幼少期のころ、私のあだ名は『背後霊』でした。
あだ名の由来は、気が付いたら後ろにいて、無表情で立っている様が実に不気味だったから。
そういえば、小学校最後の修学旅行、一番端で人の背に隠れるようにして撮った集合写真が、顔半分だけ写り込む死んだ瞳をした青白い顔の少女がいるとクラス内が騒然となり、3組にはいじめを苦にして自殺した少女の幽霊が彷徨っているだとかなんとか噂に尾ひれがついて学校の七不思議になってしまったことがありました。
写真を見て、(これ私だな……)と思いましたが、何も言わずにそっと黒歴史として蓋をすることにしたのです。
小学生の考えるあだ名って結構残酷です。
けれど、そんなあだ名にどこか納得してしまう自分がいました。
彼らからすれば、無口で無表情で話の通じない、それこそ幽霊みたいな存在だったのでしょう。
人間関係を円滑に進めるために必要なもの。
たとえば、協調性とか、気遣いとか、愛想とか、立ち回りとか。
そういうものすべて、生まれた瞬間に母親の腹の中に置き忘れてしまったのです。
あるいは私と血がつながっているのか疑うほど陽気な家族に、陽の気をすべて持っていかれたのかもしれません。

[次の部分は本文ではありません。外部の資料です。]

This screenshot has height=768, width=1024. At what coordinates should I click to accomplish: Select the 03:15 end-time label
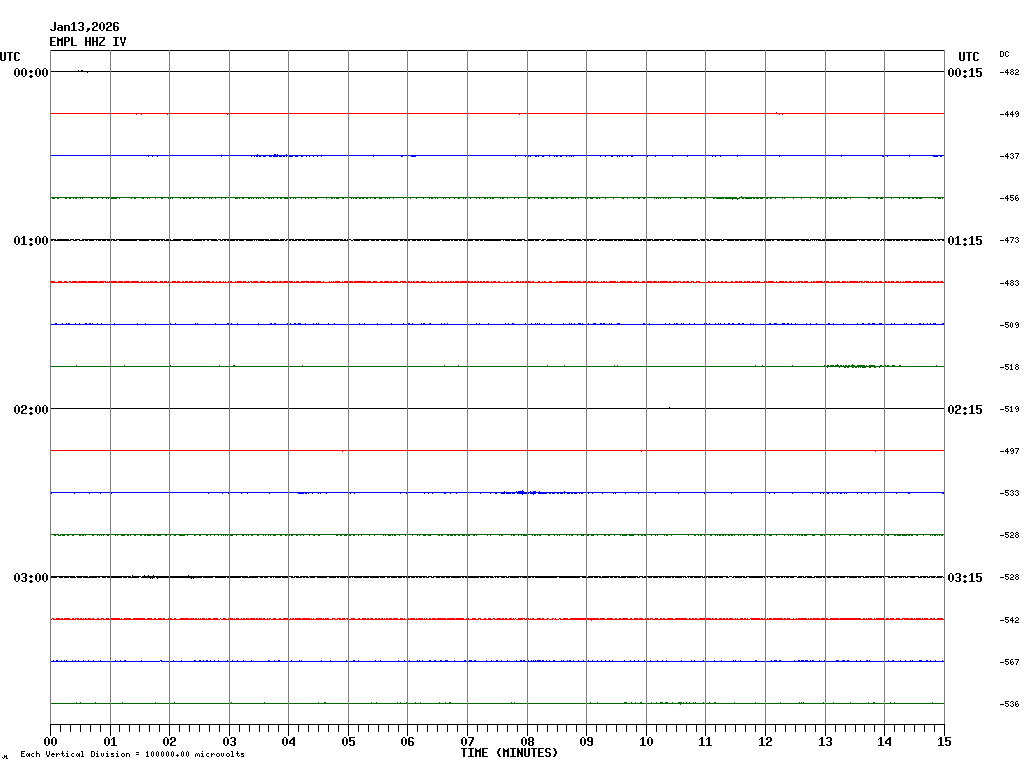click(965, 578)
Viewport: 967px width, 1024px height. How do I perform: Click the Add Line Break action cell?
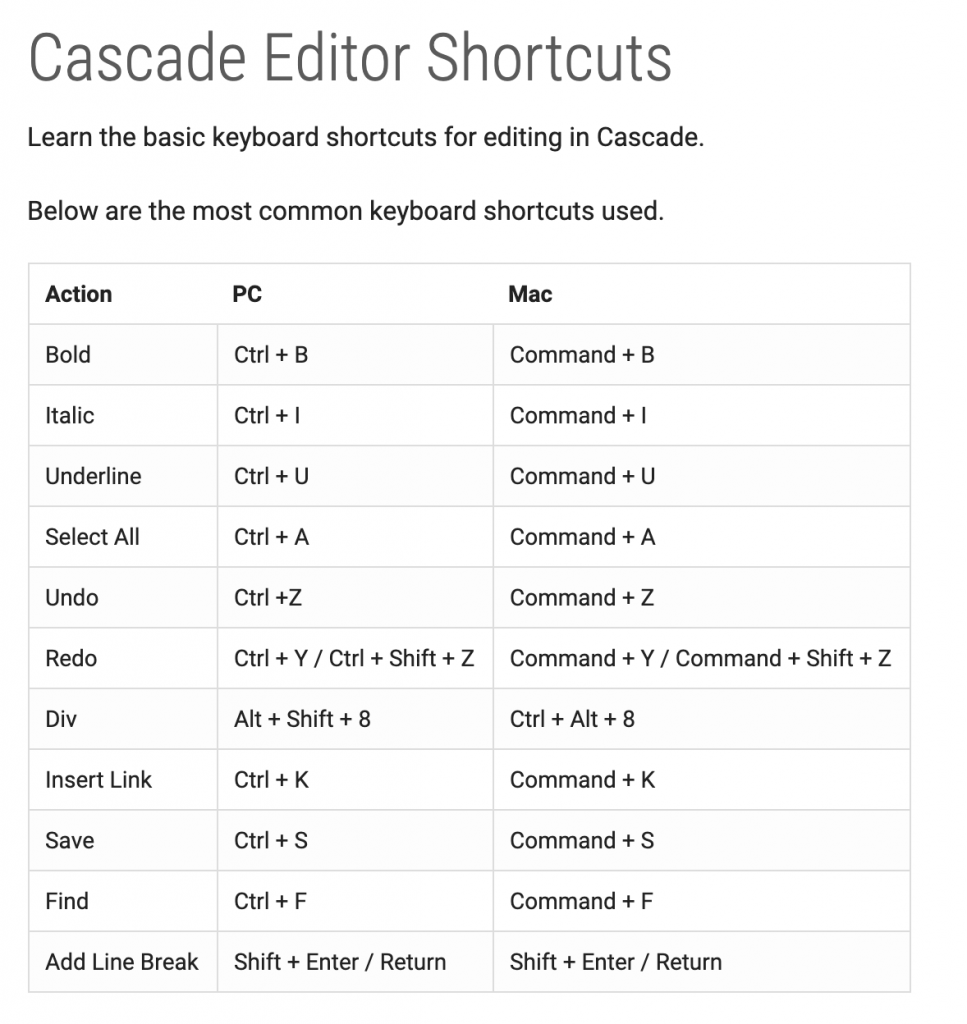tap(123, 962)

今回みたいなことは、今までだって何度もあったのです。
暇つぶしかただのきまぐれか。
くだらないからかいをした後、彼らは表情ひとつ変えない私に、決まって言うのです。
つまんないやつ、と。
あれから、坂本くんが私に話しかけてくることはなくなりました。
机にりんごが置かれていることはないし、季節外れのゴーグルを装着していることもありません。
部活動のないゲートボールの解説本を読み耽ることもないでしょうし、いきなり栗まんじゅうを渡されることはありません。
まして、馬の姿で登場することも、学校に昼寝用の枕を堂々と持ち込むこともありません。
かくして、平穏な高校生活が戻ってきたのです。
これで私の心が乱されることはなくなりました。
ただ、ひとつ。
惜しむことがあるとしたら。
ら、に続く言葉が何だったのか、永遠に分からないことだけです。